**Provided passage**.
++++++++++++++++++++

The number of people walking and commuting, on the streets of Soweto these days, is on a steady rise. Number of malls, also on the rise, sprouting out anywhere, have long displaced small businesses, redirecting cash in circulation to Johannesburg’s leafy north. Billboards advertising alcohol display faces of youngsters smiling. No faces of drunk-looking people feature here. Try again if you thought the liquor industry could curb alcohol abuse, gender-based violence and road fatalities.
In another hour or so, traffic at arteries like Koma and Chris Hani roads, will come to a standstill when funeralgoers swell the streets. We too are funeralgoers, on a Saturday in October, to lay to rest Todd and Esmé Matshikiza, and John Pogiso Maroo.
This is an ode to Maroo, a Parys-born freedom fighter who died in exile, in Harare, in 1989. He was 63. His hearty laughter matched his compassion, discipline and intellect. Through episodes of solitary confinement, exile, banishment and imprisonment, he fought on, till the end.
Maroo belongs to the generation of Adolphus Mvemve, Henry Squire Makgothi, James la Guma, Moses Mabhida, Nomvo Booi, OR Tambo and Ruth First. Don’t forget Swapo co-founder Toivo ya Toivo and Robert Sobukwe, the first president of the Pan-Africanist Congress of Azania.
Maroo would have met or worked with most of them during the 40 years he gave to the cause – from picket lines and mobilisation in Johannesburg, to Robben Island, and in exile.
Scores of other names link the evil past and the future we wish for our progeny. Historians gasp, some amusedly, at the mention of weapons of mass destruction, thanks to George Bush & Co, and Ian Smith’s idiocy to undo African civilisation. Until 1980, Oxford had a history professor, Hugh Trevor-Roper, who canonised stereotypes – falsely claiming there was no African history before colonists set foot here, a place teeming with “unedifying gyrations of barbarous tribes”.
So, surely, Oxford and peers would have never taught about Emperor Mussa or other realities in Africa independent of Europe’s caricature. At the same time, the University of Cape Town’s curriculum made apartheid seem normal, noted alumnus Tim Jenkin. It was during his stay abroad in the 1960s that Jenkin, who later joined the ANC, realised that his homeland, South Africa, had institutionalised his white privilege while oppressing black citizens for being black. It’s at this point worth recalling Chinua Achebe’s counsel for us, as a people, to record our history.
Johannesburg 2025. The abundance of overweight politicians and police officers, like the ones managing a roadblock on our way to the CBD, is vexing. Somewhere, past Soweto Highway, where Orlando meets Noordgesig, I catch a glimpse of a railway line to Naledi, via Phomolong (cue jazz cat Abdullah Ibrahim’s eponymous tune). My mind drifts to Molo Fish! Avoiding the Truth, a series that took viewers to the family-splitting Group Areas Act, “the very essence of apartheid” as racist regime’s premier Daniel Malan said in the early days of that minority rule. On the upside, Molo Fish’s music score and poetry built in were rich.

++++++++++++++++++++

**Information supplied**.
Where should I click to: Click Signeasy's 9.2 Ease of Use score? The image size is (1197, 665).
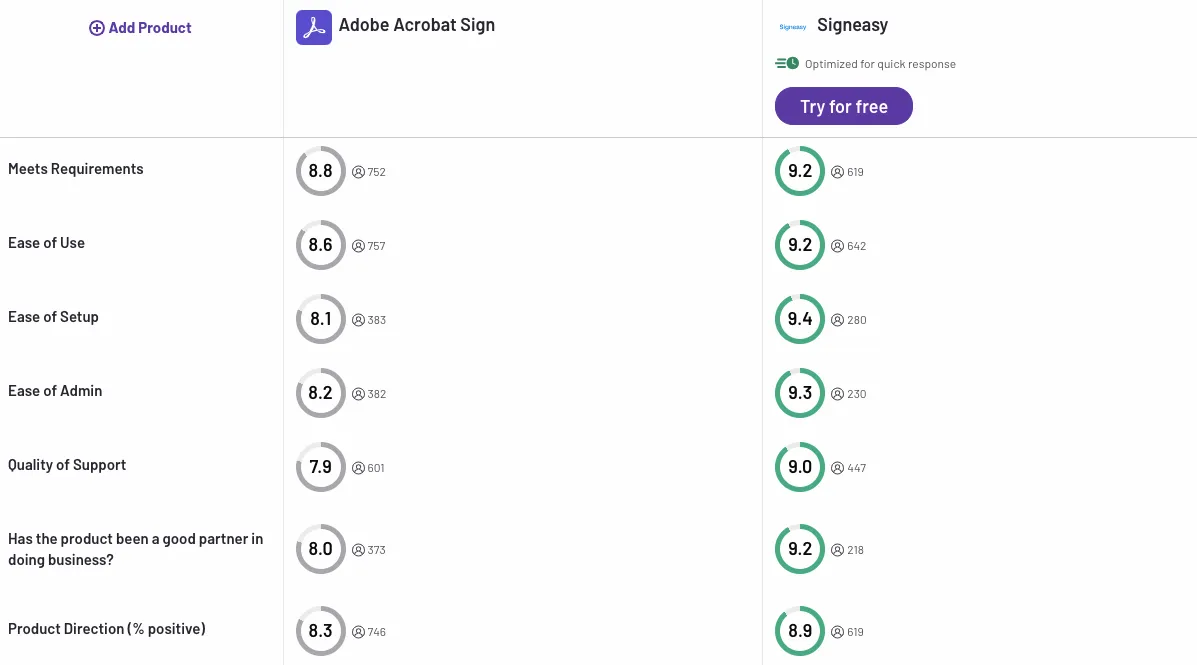[799, 245]
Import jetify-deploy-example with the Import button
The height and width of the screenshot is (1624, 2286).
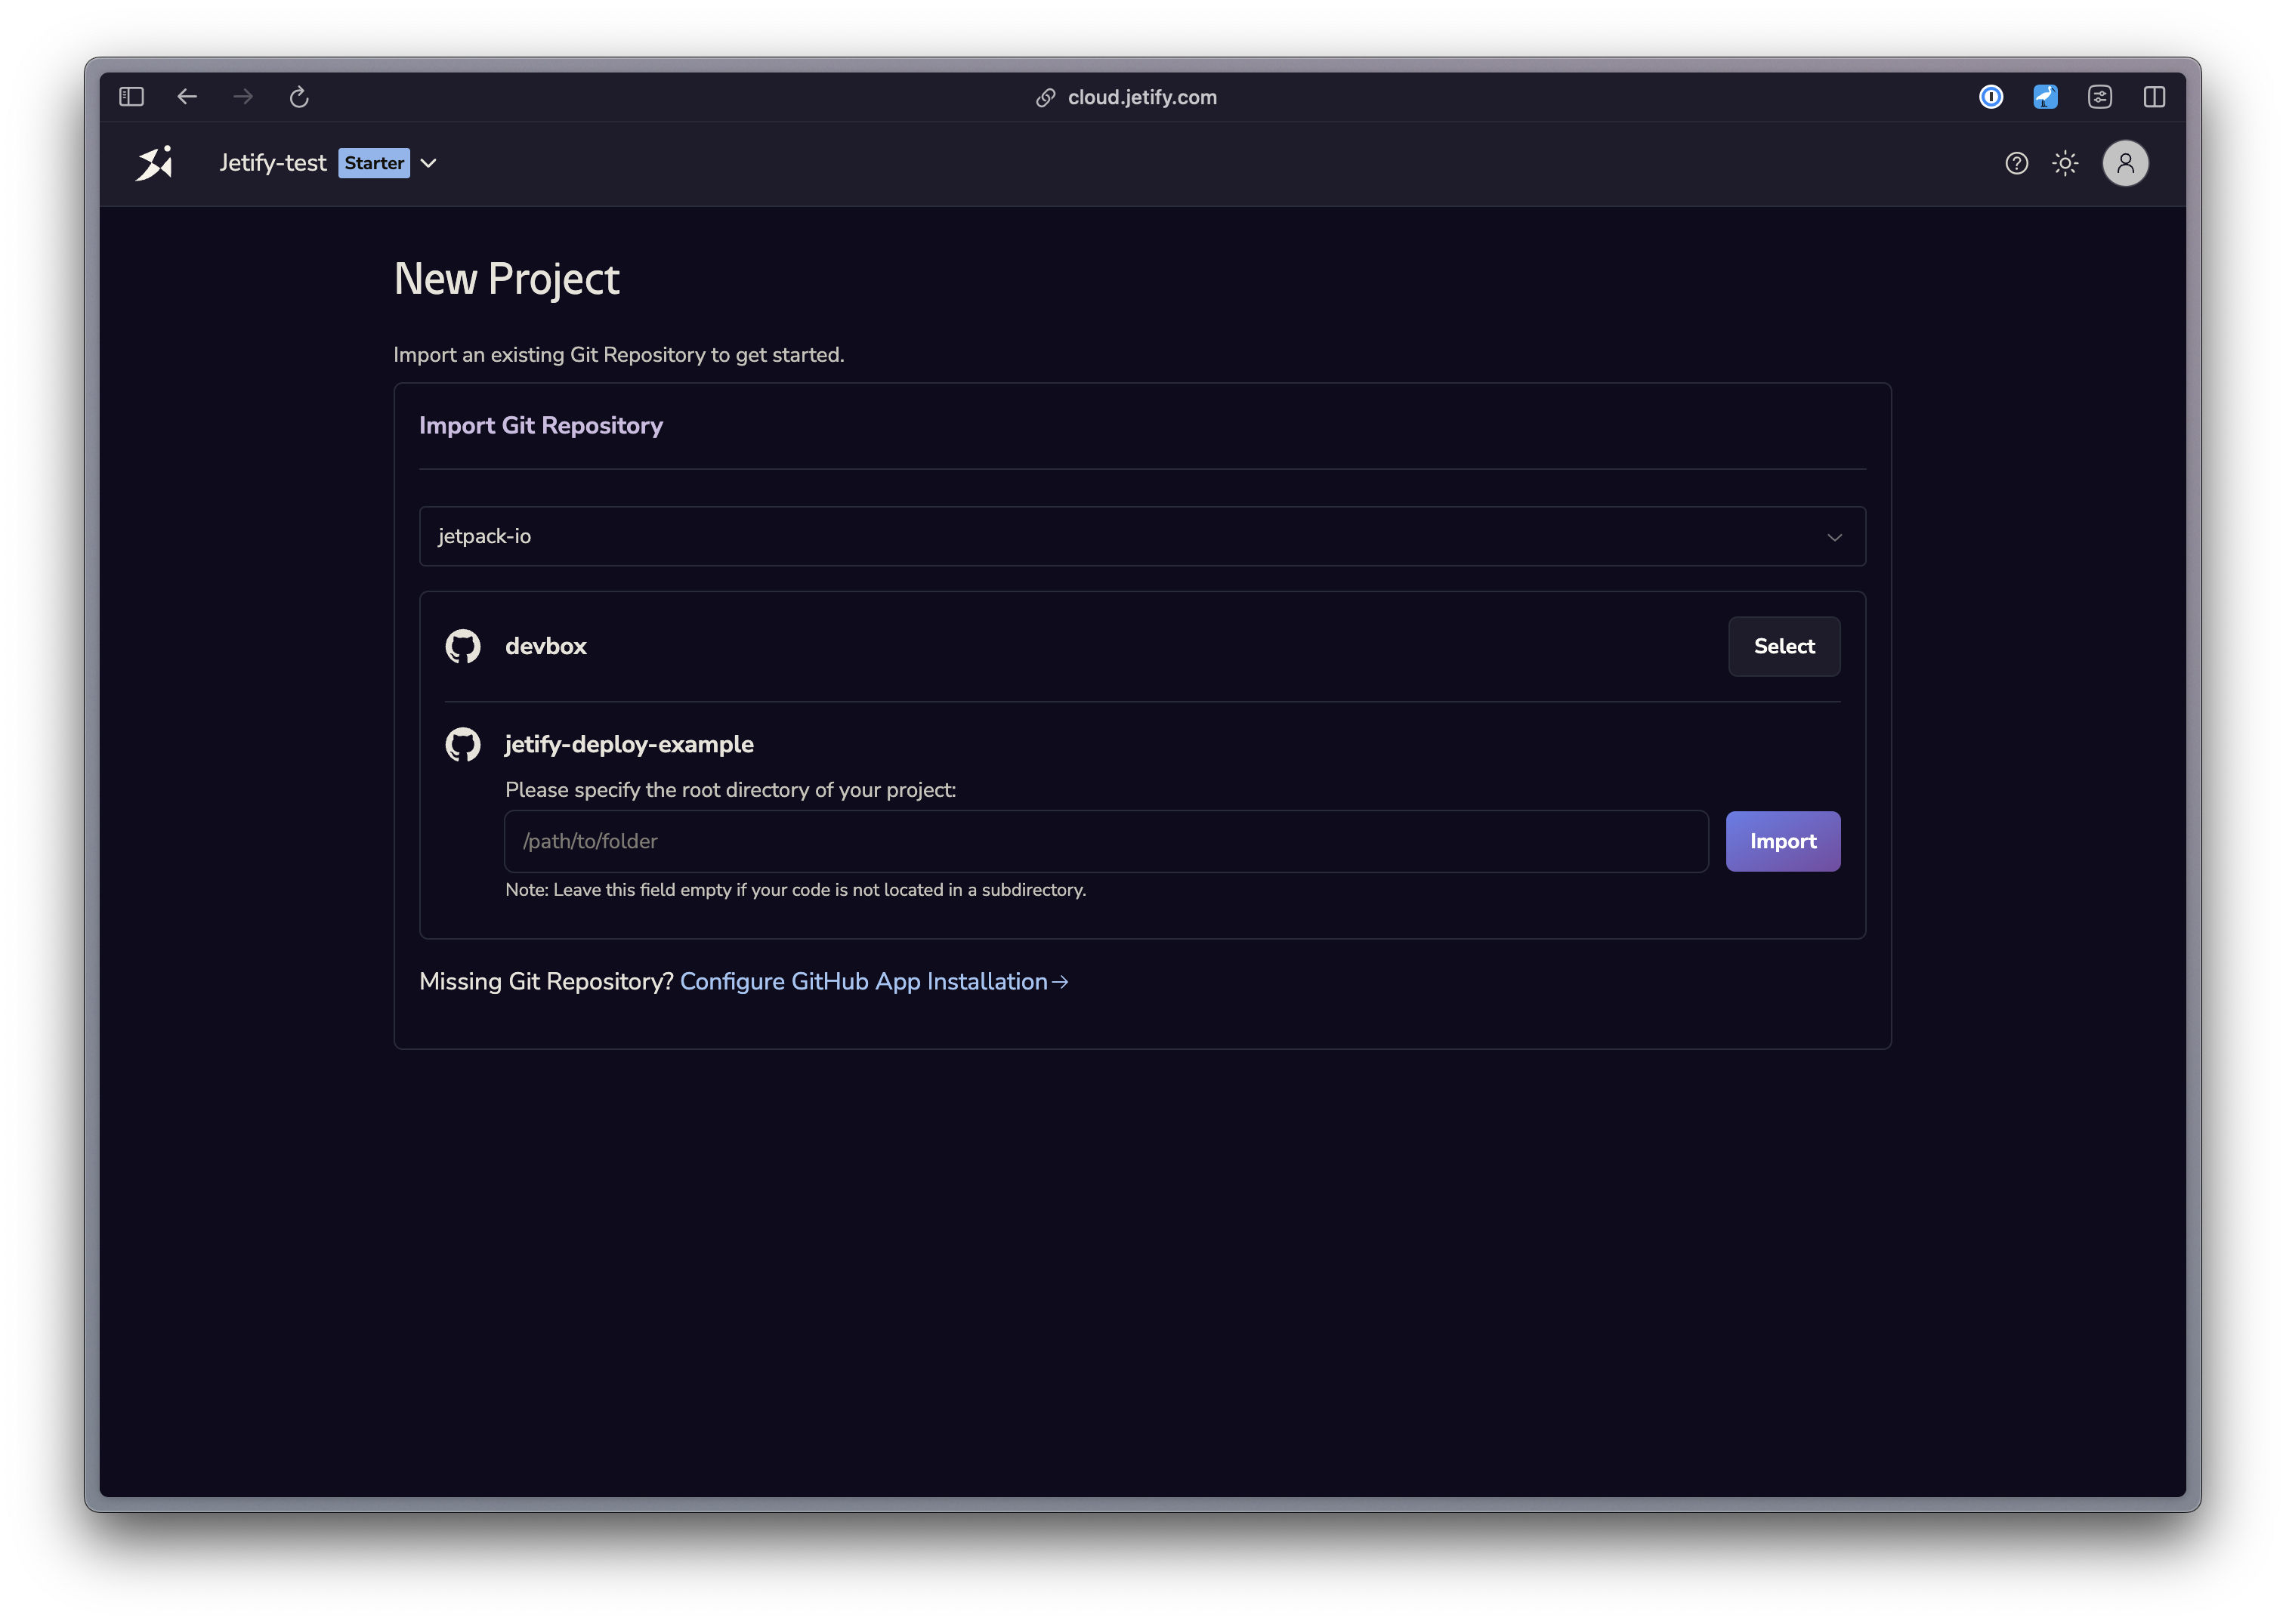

++++++++++++++++++++

**Exercises**.
1. Answer these questions from the essay on John Pogiso Maroo:
(a) In what city and year did Maroo die?
(b) Which Oxford history professor falsely claimed there was no African history before colonists arrived?
(c) Which two roads does the essay say will come to a standstill when funeralgoers swell the streets?
2. Resume the essay on John Pogiso Maroo, picking up right after its final sentence.
The data has no role in this work.

**Responses per task**.
1.
(a) Harare, in 1989.
(b) Hugh Trevor-Roper.
(c) Koma and Chris Hani roads.

2.
There was a time, though brief, when TV forced us to imagine and grow. That was the heady 1990s, cue local- and foreign-trained talent Dali Tambo, Felicia Mabuza-Suttle, Joe Tlholoe, Lesley Mashokwe and Melanie Chait, Sylvia Vollenhoven and all-rounder Dennis Beckett. Radio shed its propaganda profile. Jacob Dlamini’s Native Nostalgia tracks the previous decades and, briefly, revels at how propaganda backfired on Pretoria in the era of the Group Areas Act and its devastating cousins the Immorality Act that Trevor Noah’s book revisited albeit on a light note. It’s hard to ignore these things when the past stalks the land, when ideas of restitution and affirmative action get derided as if the Irish-coffee economy is OK, as if to delegitimise Nelson Mandela’s clarion call: “Let there be bread, water and salt for all.”
John Pogiso Maroo’s daughter, Dr. Lebo Maroo, faults deviations from the Freedom Charter, a document her dad swore by.
“I think he wouldn’t believe that we are free [in South Africa today]. Look at the means of production, look at the colour bar in cultural life,” she writes in Botswana Mmegi, stressing that the charter is about “the land [and] mineral resources and about wealth being shared. It would be sad if we have forgotten about the Freedom Charter because we still have so many undone things, so many gaps,” she notes, urging young people to “take the baton and fight for a just, equal and fair society”.
Born in an increasingly repressive society, Maroo and the Matshikizas sought refuge in Zambia and so on. Ntate Todd died in Lusaka in 1968 but his work lives on. His erudite ‘Chocolates for My Wife’ was to become activists’ staple from the 1970s. Staples have changed. Right-wingers swell Armageddon talk radio today. They curiously ignore socio-economics, cartels and foetal alcoholic disorder stemming from the dop era but routinely brush off institutionalised dispossession.
The aggressive anger-ignorance junction is palpable. Zakes Tolo, a stalwart of the African National Congress and its military wing Umkhonto we Sizwe (MK), recalls Maroo’s tale about a white pig, in a bowtie, that so yearned a minute to swim in the mud. “The moral of the story is that people would never discard who they are,” says Tolo, remembering his comrade’s take on bigots. “As the liberation movement goes towards the left, [reactionaries] go towards the right and trample on the objectives of the movement.”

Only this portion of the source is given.